Demir kanatlı kuştan göz kamaştırıcı bir parlaklık fışkırdı ve tüm rüya âlemini aydınlatan parlak bir güneş gibi görünmesini sağladı. Elbette, kan özü işe yarıyordu! Su Yu beklenti içinde bekledi. Bundan sonra ne olacaktı? Demir kanatlı kuş aniden kontrolsüzce büyümeye başladı ve parçalanmak üzereymiş gibi görünüyordu.
Su Yu’nun ifadesi değişti. Demir kanatlı kuş bir gümbürtüyle patlayarak havada her yere yayılan sayısız altın ışık noktacığına dönüştü. Hayal ülkesi çökmeye başladı ve Su Yu’nun vücudu bile patlama nedeniyle parçalandı. Hayal ülkesi tamamen çökmeden önceki son anda, havada devasa bir kitap belirdi.

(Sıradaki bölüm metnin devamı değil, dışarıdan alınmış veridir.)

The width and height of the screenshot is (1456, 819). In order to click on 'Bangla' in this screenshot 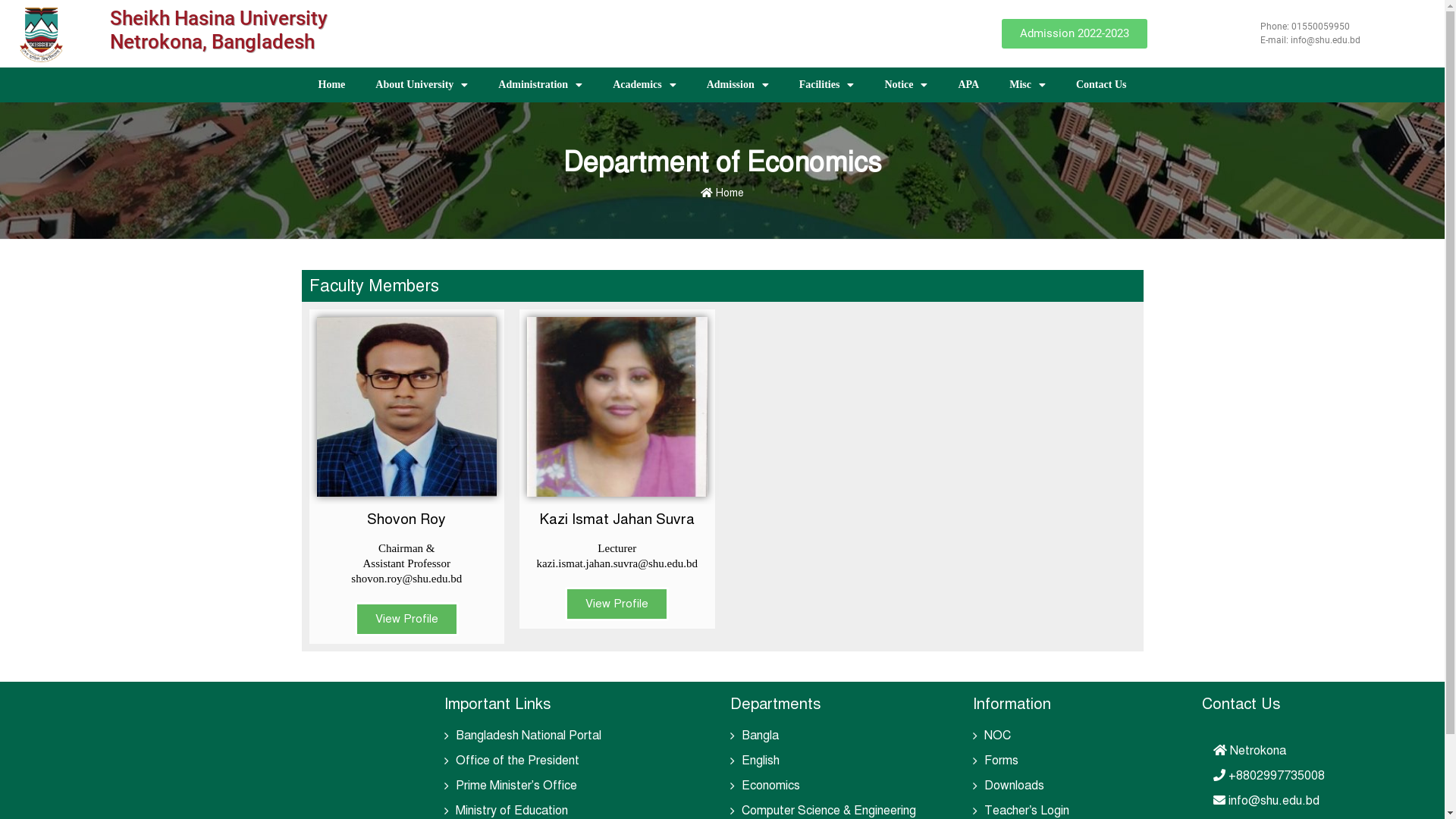, I will do `click(760, 734)`.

Kitabın sayfaları hızla çevrilmeye başladı. Bütün sayfalar boştu. Sonunda, çevirme işlemi boş bir sayfada durdu ve altın noktalar sayfaya dalarak o sayfayı anında aydınlattı. Boş sayfada demir kanatlı bir kuş resmi belirdi. Rüya bu noktada sona erdi ve Su Yu gerçekte uyandı.
…
“Hiss!”
Başı o kadar çok ağrıyordu ki, parçalanıp parçalanmayacağını merak ediyordu. Aslında tüm vücudu ağrıyordu, sanki gerçekte paramparça olmuş gibiydi. Sonunda rüyasının şifresini çözmüş gibi görünürken gözleri heyecanla parıldadı. O anda zihninde belli belirsiz seçilebilen bir kitap belirdi. Bu, rüyasında görünen kitabın aynısıydı.
“Hayalden gerçeğe…”
Su Yu’nun ifadesi ciddileşti. Bunca yıllık işkenceden sonra nihayet rüyalarını deşifre edebildiği için mutlu olmalıydı. Ama neden rüyasındaki bir şey rüyasının dışında ortaya çıksın ki? Demir kanatlı kuşun kan özünü emen kitap gerçekten de zihninde belirmişti. Bu bir görüntü müydü yoksa kafasının içinde gerçekten bir kitap var mıydı?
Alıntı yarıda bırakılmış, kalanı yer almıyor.